For that to actually happen we should build and buy a sovereign slice of compute on UK IP.
The technological innovation is there, and the companies to develop it are blossoming. The UK boasts amazing companies across much of the compute stack, be it the likes of Graphcore and Fractile in energy efficient and high-speed architectures, Oriole Networks and Salience Labs in optical interconnects/switching, Intrinsic in next-gen memory or ARM in CPUs. These can deliver order-of-magnitude gains on specific workloads.
At AlbionVC we’ve been investing across this sector in the UK for more than a decade, and in that time ‘future of compute’ companies in the UK went from a rounding error to a real sector. Equity investment rose from £3m in 2015 to £284m in 2024; across 2015-2024 the category raised £1.53bn. Nearly 40% of 2024 deals were bigger than £10m — the sort of rounds deeptech needs to translate science into silicon.
The government should build a UK-IP data centre and buy from it. It also has a direct interest in ensuring there are successful UK compute hardware companies. Not because we can (or should) onshore every step of fabrication tomorrow; fabs are incredibly expensive and geography-sensitive.
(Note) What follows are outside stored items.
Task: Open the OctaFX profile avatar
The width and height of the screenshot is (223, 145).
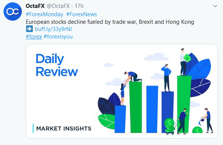Action: 12,11
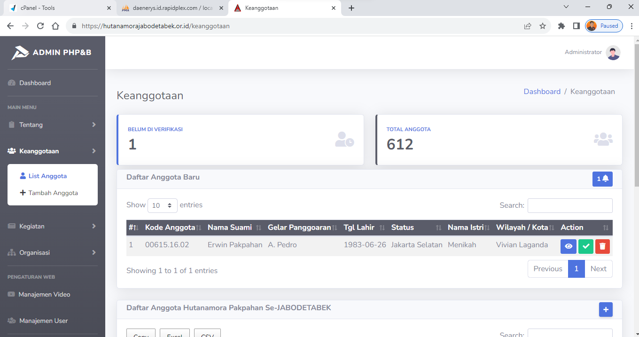Click the red trash delete button
The width and height of the screenshot is (639, 337).
click(602, 246)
But we can assemble a competitive stack where the critical IP is British: accelerators and novel architectures; photonics and interconnect; memory and storage; orchestration, cooling and power systems. Manufacture where it’s most efficient and retain sovereign control over the designs.
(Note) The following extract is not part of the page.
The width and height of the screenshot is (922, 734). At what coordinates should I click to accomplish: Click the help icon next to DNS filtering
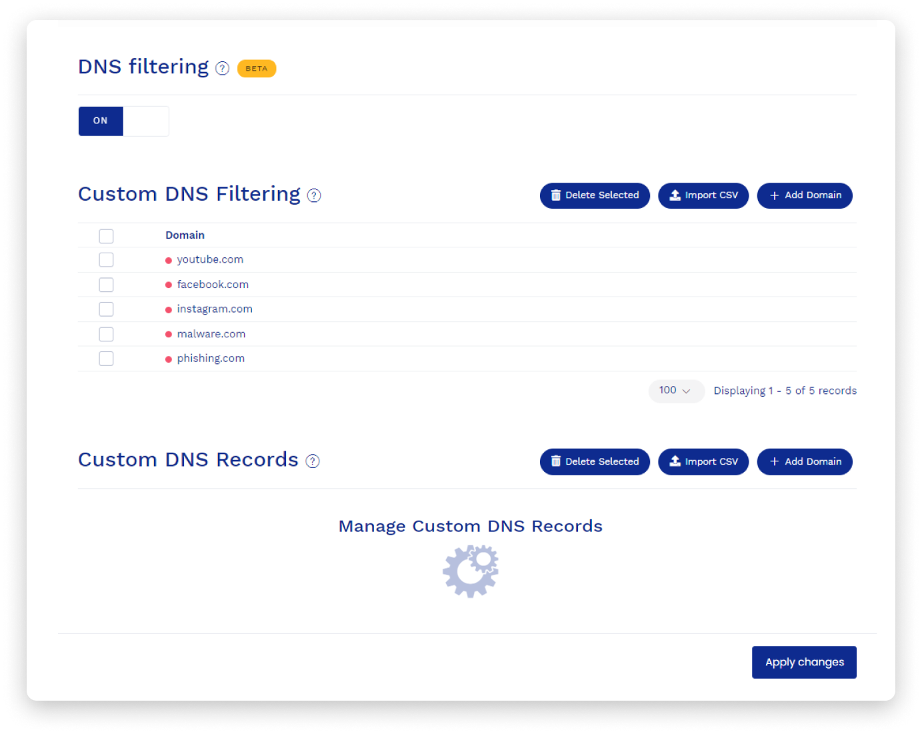[x=223, y=68]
When geopolitics turns again, IP can travel. Capacity can be duplicated. Sovereignty is the ability to re-manufacture and re-deploy without asking permission.
The government should also act as a first anchor customer, for two main reasons.
First, revenue beats rhetoric. European chip companies still find it harder to raise growth capital than their US peers. The US has an alphabet soup (DoD, DARPA, CHIPS Act) supporting the development of its ecosystem. In early markets, the difference between a great demo and shipping a product is a reference customer with real workloads. A government-backed, UK-IP data centre saying, “we’ll run inference and training here, at scale,” would bring forward revenues a full funding cycle. That compounds as talent joins, boards deepen and supply chains firm up.
Second, it changes our bargaining power. Today, if a foreign supplier hikes prices, diverts allocation or falls under a new export regime, we’re powerless. With a domestic stack, we can call the shots. Even moving a small slice — say 10-20% — of national AI work onto UK-controlled kit gives us a real fallback in a crisis and bargaining power in peacetime.
The government should set a clear procurement bar on cost-per-token, latency, energy per query and security-by-design, fund multiple approaches and rotate traffic based on service level objectives (SLOs). The point is to create a market that rewards UK IP for being better, not just British.
What would I do tomorrow?
- Commission a 50MW pilot 'sovereign data centre’” with a rolling five-year purchase commitment tied to measurable SLOs (cost, energy, latency, security).
- Hard-wire it into the AI Research Resource (AIRR) so startups and SMEs can burst onto sovereign compute for credits, not just hyperscalers. Make procurement frictionless and innovation-led.
- Mandate open interfaces (for example using PCIe based cards to allow maximum flexibility) so we don’t trade one lock-in for another.
- Co-invest with universities on packaging, photonics and memory and pre-commit to buying the output that passes performance gates.
Will we still buy from Nvidia, AMD and others? Of course. We should. Best-of-breed wins workloads. But today we’re almost entirely renters. If tariffs, export controls or ‘friends-only’ allocations tighten further, we’re price-takers. Building and buying a UK-IP data centre won’t make us completely self-sufficient, but it will make us credible and in control of our destiny.
The prize isn’t just resilience. It’s a new growth engine: defensible IP, exportable hardware and tools, high-wage clusters and global political leverage. A UK-IP data centre wouldn’t be a museum piece. On targeted workloads it can be world-class on energy, latency and cost — and it would make Britain a maker, not just a taker, of the future.